Start

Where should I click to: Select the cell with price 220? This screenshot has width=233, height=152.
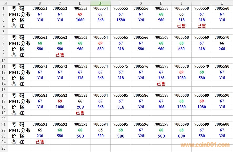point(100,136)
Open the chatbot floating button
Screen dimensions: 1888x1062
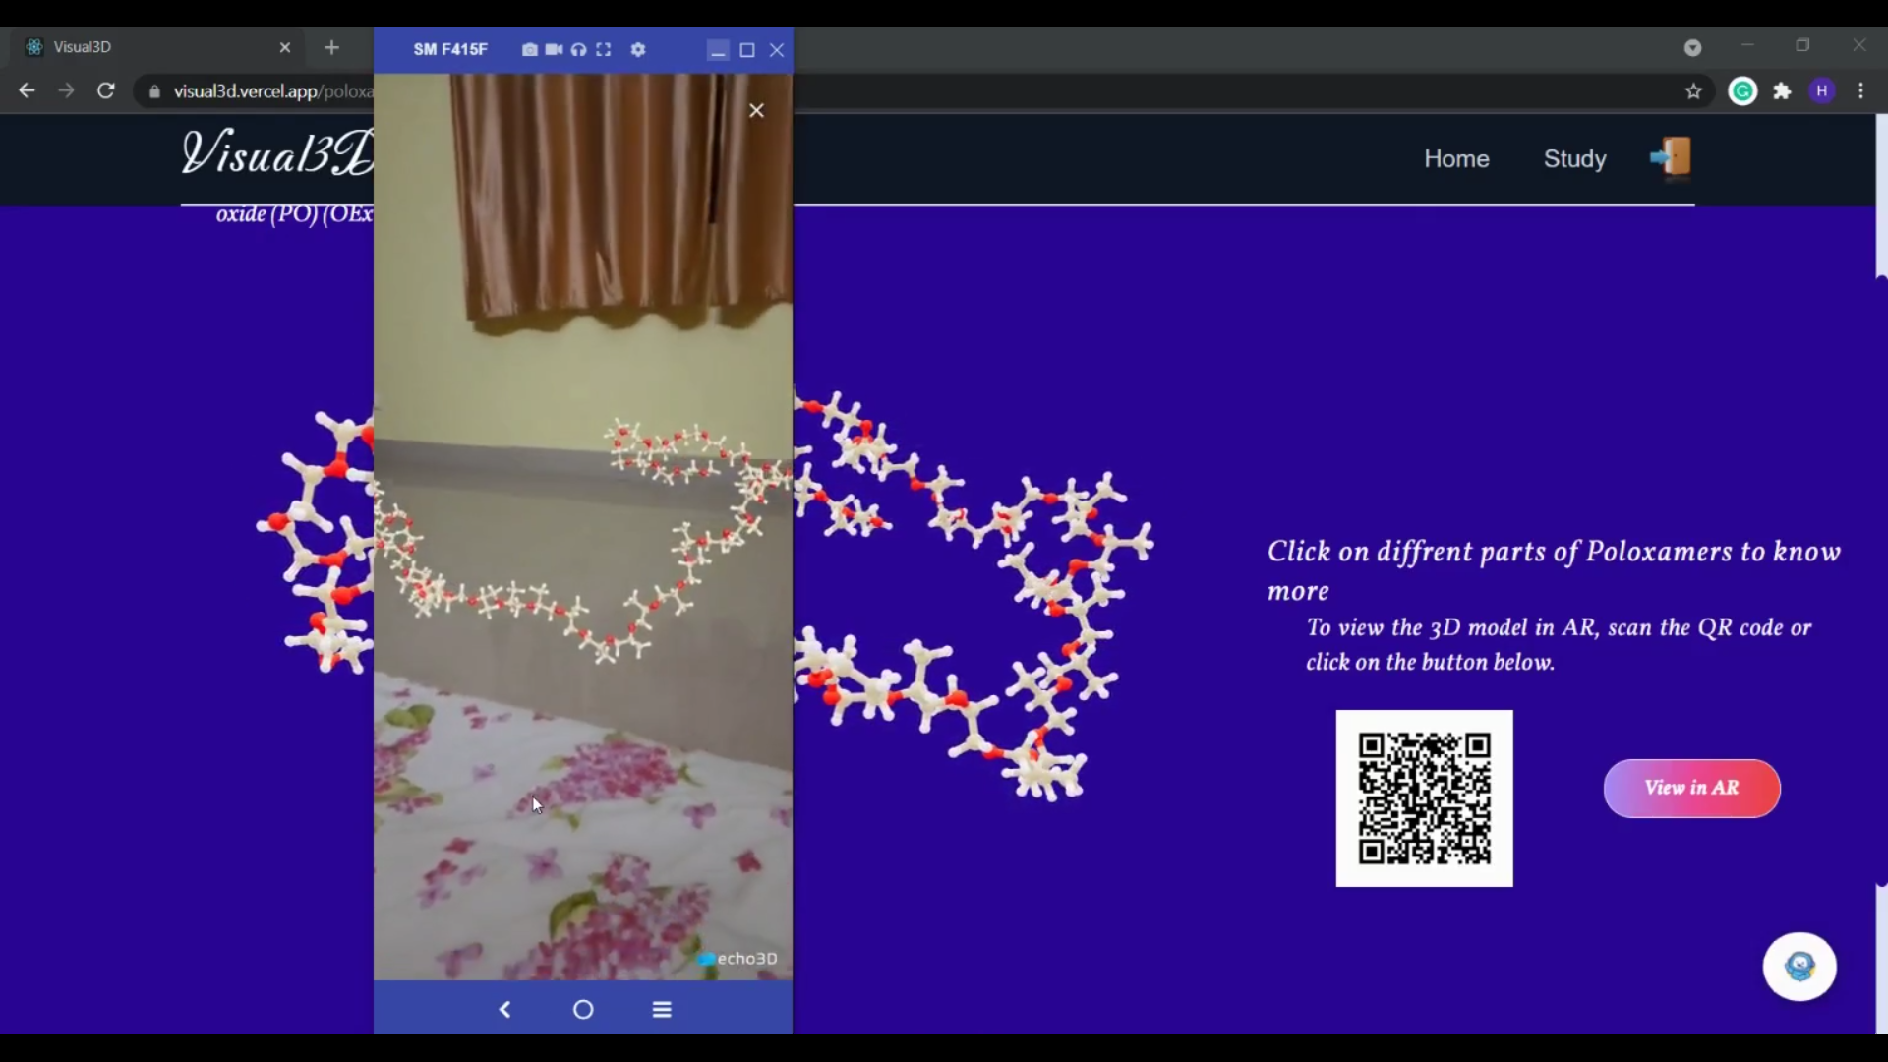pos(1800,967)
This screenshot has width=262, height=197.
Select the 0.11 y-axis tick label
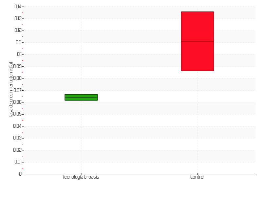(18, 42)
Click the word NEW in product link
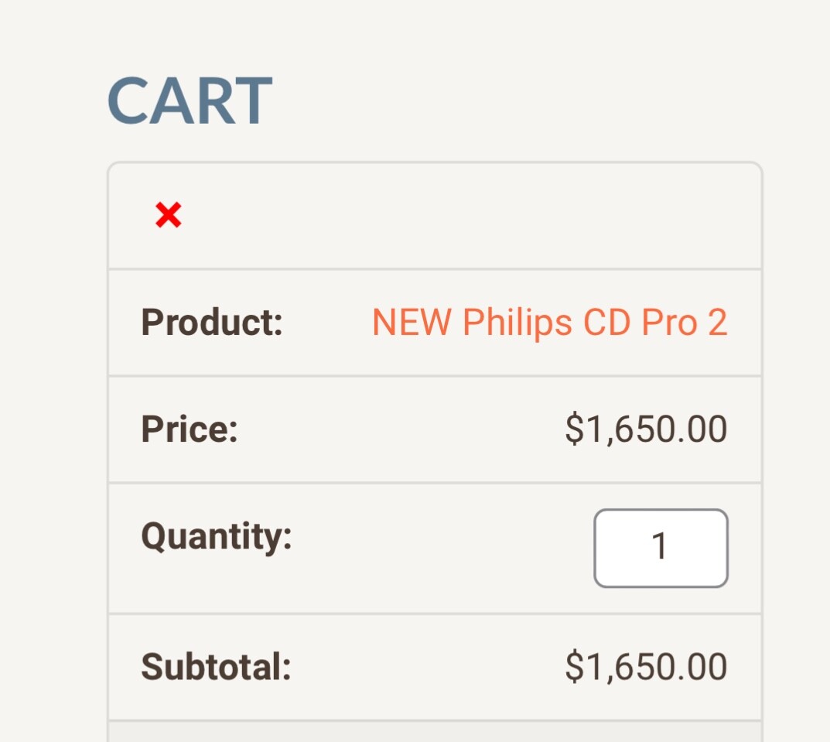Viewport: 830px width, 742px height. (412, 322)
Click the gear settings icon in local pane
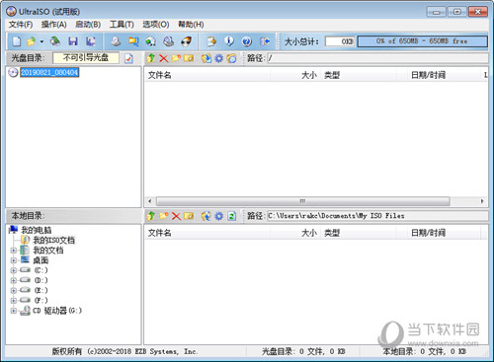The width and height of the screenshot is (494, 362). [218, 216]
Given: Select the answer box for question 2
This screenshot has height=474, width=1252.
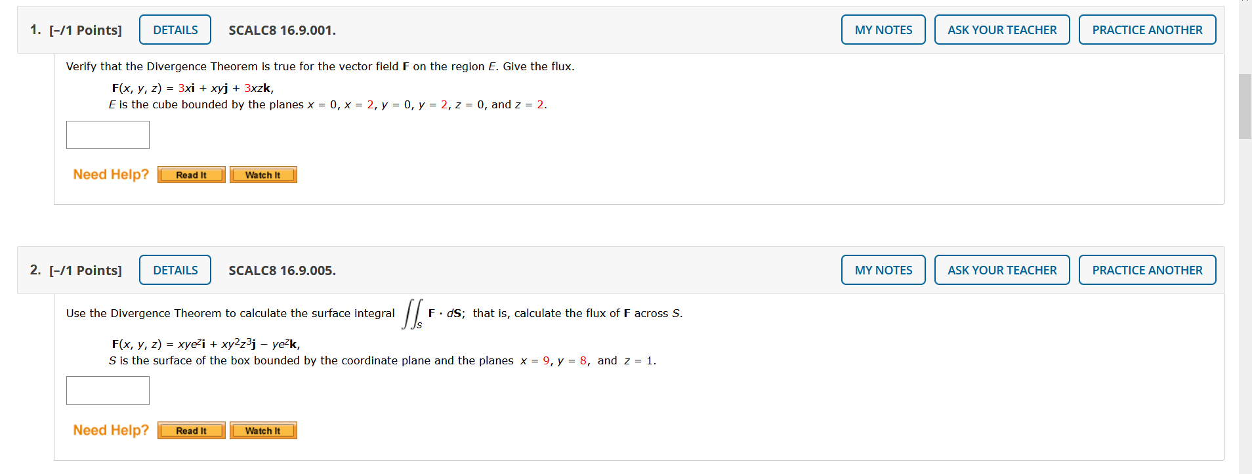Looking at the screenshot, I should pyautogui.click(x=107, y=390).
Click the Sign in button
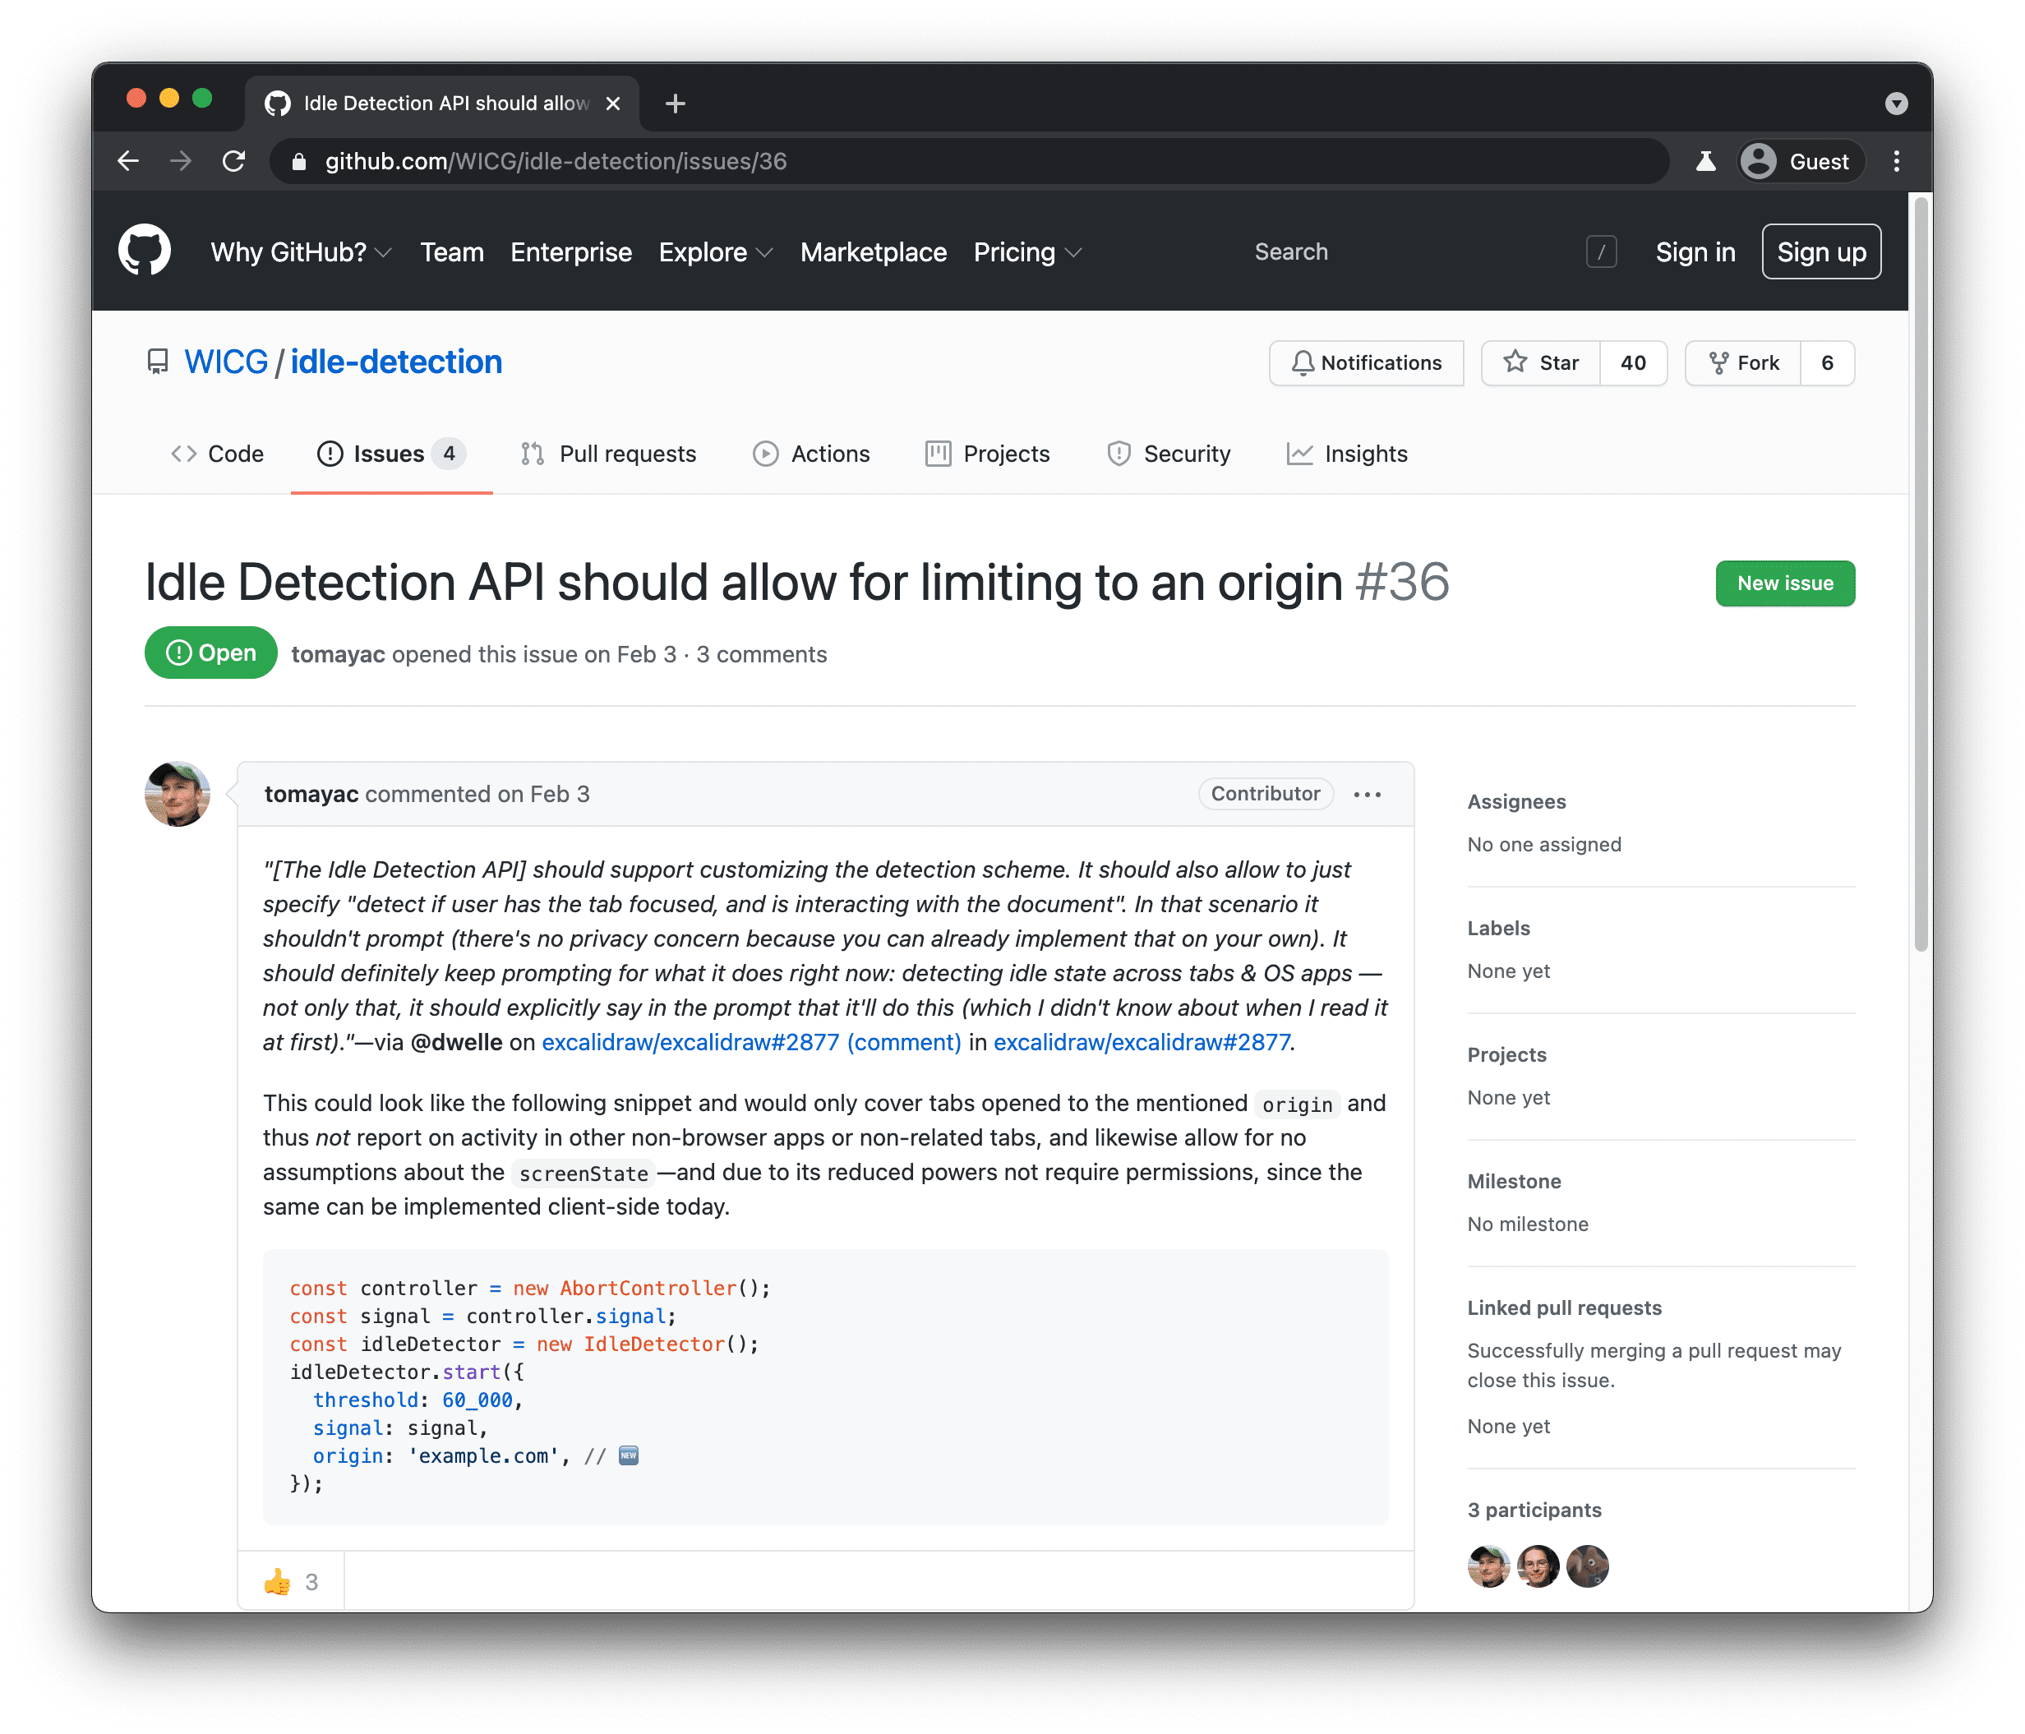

End

▶ TO BE DONE
Count the lines above that contain the string "Select", matching case exactly. Reply with the number only.

▶ WRITTEN RESPONSE
3